**PASSAGE GIVEN:**

## START

Describing the Lord’s strategy for spiritual growth, the apostle Paul penned the following powerful words:
It was he who gave some to be apostles, some to be prophets, some to be evangelists, and some to be pastors and teachers, to prepare God’s people for works of service, so that the body of Christ may be built up until we all reach unity in the faith and in the knowledge of the Son of God and become mature, attaining to the whole measure of the fullness of Christ. (Ephesians 4:11–13)
The term “measure” is translated from the Greek word metron and refers to God’s standard for evaluating and measuring the maturity level of both the universal church and local assemblies. Local churches are, of course, to be the visible expressions of the universal church and are the only way we can measure corporate maturity. It’s also very clear that the ultimate standard is Jesus Christ Himself, particularly the way He lived during the days He walked on earth as the incarnate Son of God.
In Ephesians, Paul defined maturity in a corporate or collective sense. God’s plan is that “we all come to the unity of the faith and of the knowledge of the Son of God, to a perfect man, to the measure of the stature of the fullness of Christ” (Ephesians 4:13 NKJV).
I believe Paul used this phrase “perfect man” as a metaphor to illustrate that all members of Christ’s body are to reflect the perfect Son of God, the “man Christ Jesus” (1 Timothy 2:5) who “became flesh and made his dwelling among us” (John 1:14). As men and women who are followers of Christ, we are to be mature reflections of God’s perfect Son, Jesus.

## END

**Data entries:**

## START

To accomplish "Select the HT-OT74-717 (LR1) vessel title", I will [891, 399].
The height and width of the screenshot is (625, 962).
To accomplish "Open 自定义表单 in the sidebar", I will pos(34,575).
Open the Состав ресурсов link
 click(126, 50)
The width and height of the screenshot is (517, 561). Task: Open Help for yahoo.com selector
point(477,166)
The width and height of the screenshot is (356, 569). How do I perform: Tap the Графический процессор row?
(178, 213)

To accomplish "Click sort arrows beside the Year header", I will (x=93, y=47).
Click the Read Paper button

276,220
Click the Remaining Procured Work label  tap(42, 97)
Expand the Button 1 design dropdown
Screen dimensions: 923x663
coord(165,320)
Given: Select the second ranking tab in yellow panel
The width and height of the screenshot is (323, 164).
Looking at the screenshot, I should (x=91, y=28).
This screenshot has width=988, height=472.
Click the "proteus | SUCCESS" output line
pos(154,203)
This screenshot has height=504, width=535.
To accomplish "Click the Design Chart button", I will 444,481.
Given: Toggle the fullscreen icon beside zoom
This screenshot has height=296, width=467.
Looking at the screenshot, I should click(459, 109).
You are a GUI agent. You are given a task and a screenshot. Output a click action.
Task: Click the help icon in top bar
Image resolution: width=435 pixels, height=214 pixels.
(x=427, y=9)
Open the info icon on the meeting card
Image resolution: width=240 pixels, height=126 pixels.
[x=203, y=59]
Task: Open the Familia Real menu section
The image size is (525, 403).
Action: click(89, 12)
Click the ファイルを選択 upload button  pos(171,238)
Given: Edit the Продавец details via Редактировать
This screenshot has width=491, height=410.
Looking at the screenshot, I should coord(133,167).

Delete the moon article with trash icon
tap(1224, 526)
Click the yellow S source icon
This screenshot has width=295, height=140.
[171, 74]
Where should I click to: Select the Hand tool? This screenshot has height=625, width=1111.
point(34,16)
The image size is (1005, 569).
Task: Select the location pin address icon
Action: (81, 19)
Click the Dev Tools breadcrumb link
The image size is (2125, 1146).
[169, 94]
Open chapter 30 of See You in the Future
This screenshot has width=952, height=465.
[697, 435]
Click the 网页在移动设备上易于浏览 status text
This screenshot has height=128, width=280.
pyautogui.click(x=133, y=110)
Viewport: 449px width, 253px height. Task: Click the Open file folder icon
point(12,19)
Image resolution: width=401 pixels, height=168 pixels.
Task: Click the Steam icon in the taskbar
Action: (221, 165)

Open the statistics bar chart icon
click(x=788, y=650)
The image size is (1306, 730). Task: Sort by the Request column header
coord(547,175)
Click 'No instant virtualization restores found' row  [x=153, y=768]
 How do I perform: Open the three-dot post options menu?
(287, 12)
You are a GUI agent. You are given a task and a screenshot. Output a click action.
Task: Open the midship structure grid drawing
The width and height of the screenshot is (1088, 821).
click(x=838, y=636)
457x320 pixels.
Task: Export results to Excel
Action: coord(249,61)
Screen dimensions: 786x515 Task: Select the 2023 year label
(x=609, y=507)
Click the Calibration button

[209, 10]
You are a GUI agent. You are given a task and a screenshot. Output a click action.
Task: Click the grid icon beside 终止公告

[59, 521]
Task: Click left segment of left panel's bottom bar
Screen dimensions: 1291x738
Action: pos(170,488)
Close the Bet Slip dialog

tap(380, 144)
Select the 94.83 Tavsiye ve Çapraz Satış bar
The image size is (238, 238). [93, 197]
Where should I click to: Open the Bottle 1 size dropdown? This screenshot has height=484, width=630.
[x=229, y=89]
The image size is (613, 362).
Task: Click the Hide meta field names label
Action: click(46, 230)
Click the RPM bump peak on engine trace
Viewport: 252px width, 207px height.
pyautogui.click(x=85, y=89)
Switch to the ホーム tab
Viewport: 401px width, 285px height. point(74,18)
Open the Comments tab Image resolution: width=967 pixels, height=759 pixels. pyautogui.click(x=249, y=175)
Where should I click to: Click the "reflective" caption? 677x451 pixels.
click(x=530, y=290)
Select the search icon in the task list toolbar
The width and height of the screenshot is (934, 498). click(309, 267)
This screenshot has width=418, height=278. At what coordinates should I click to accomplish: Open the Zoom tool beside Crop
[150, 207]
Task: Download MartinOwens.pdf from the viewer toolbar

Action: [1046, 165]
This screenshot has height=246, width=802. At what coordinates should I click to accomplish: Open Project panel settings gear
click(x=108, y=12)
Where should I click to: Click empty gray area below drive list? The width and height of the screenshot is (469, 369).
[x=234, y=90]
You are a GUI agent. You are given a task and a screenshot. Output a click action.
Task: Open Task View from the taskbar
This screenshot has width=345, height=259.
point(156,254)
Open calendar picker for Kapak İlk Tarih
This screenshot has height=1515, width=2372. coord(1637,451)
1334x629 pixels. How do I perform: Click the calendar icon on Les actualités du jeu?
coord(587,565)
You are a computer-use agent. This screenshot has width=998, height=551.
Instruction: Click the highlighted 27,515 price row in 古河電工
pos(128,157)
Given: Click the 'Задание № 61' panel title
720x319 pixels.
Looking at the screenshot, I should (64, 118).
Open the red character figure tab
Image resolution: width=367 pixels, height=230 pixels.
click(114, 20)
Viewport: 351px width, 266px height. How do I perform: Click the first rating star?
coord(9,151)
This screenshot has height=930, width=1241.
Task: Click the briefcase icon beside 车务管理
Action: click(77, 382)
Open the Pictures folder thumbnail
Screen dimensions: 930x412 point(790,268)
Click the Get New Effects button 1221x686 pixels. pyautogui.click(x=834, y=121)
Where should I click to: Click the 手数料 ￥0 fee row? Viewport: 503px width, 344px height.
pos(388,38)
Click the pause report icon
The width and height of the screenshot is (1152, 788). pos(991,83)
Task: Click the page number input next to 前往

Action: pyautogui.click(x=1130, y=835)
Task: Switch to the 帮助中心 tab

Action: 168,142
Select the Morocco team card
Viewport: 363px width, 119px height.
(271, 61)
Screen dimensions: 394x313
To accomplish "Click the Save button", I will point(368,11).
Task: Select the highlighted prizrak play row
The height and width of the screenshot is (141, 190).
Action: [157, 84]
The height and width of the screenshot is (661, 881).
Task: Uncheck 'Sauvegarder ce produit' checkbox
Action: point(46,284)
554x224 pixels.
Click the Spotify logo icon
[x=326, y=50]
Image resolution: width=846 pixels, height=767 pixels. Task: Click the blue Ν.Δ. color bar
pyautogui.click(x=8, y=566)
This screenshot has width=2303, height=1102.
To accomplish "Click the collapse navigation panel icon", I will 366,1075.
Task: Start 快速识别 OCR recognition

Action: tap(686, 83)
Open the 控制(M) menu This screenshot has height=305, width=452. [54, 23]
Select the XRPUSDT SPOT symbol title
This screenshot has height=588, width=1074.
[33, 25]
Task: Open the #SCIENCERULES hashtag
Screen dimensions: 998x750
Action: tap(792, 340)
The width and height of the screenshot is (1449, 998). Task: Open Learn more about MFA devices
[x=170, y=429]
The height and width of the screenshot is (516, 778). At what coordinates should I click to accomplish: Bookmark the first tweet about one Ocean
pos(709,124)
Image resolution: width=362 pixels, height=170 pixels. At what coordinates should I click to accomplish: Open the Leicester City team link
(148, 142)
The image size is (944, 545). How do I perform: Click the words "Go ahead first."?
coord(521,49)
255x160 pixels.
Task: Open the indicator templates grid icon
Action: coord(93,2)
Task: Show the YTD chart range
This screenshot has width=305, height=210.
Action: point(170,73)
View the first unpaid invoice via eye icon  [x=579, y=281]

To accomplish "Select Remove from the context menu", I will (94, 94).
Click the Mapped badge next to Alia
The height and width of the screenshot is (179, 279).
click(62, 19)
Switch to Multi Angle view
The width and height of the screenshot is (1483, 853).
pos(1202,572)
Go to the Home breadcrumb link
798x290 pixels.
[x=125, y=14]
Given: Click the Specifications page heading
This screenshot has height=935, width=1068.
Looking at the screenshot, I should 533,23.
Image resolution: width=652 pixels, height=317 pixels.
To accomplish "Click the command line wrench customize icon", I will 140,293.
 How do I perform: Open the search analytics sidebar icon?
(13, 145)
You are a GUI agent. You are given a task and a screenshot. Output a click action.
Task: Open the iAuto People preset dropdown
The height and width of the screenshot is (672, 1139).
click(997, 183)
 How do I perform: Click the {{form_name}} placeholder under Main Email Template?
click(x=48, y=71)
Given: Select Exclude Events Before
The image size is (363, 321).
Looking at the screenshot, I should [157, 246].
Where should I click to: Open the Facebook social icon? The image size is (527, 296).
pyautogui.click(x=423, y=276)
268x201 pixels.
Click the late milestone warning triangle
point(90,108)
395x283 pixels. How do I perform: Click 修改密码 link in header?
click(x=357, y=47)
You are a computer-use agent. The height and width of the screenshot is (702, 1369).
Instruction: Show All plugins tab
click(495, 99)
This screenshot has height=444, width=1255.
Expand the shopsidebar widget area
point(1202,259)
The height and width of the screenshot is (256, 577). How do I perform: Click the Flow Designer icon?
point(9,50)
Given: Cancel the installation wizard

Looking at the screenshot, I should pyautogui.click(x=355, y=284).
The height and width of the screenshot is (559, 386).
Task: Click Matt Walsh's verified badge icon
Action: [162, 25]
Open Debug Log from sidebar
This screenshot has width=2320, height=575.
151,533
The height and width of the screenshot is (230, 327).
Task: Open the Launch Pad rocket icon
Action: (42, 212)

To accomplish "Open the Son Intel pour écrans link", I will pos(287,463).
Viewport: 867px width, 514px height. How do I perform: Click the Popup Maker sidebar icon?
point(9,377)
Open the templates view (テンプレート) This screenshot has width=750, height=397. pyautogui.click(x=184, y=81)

## END

**REQUESTS:**
1. Answer these questions from the passage on spiritual maturity:
(a) From which Greek word is the term "measure" translated?
(b) Which verse is cited for the phrase "man Christ Jesus"?
(c) What does the passage say local churches are to be?
2. Do these statements agree with the passage on spiritual maturity? For each, answer yes or no and quote the words from the passage that decide it.
(a) The ultimate standard of maturity is Jesus Christ Himself.
(b) In Ephesians, Paul defined maturity only in an individual sense.
(c) The Greek word metron refers to a standard that applies only to the universal church.
3. Copy the passage on spiritual maturity word for word, from "In Ephesians, Paul" up to and including "(Ephesians 4:13 NKJV).".

**RESPONSES TO THE TASKS:**
1.
(a) Metron.
(b) 1 Timothy 2:5.
(c) The visible expressions of the universal church.

2.
(a) Yes: "It’s also very clear that the ultimate standard is Jesus Christ Himself"
(b) No: "In Ephesians, Paul defined maturity in a corporate or collective sense."
(c) No: "refers to God’s standard for evaluating and measuring the maturity level of both the universal church and local assemblies"

3.
In Ephesians, Paul defined maturity in a corporate or collective sense. God’s plan is that “we all come to the unity of the faith and of the knowledge of the Son of God, to a perfect man, to the measure of the stature of the fullness of Christ” (Ephesians 4:13 NKJV).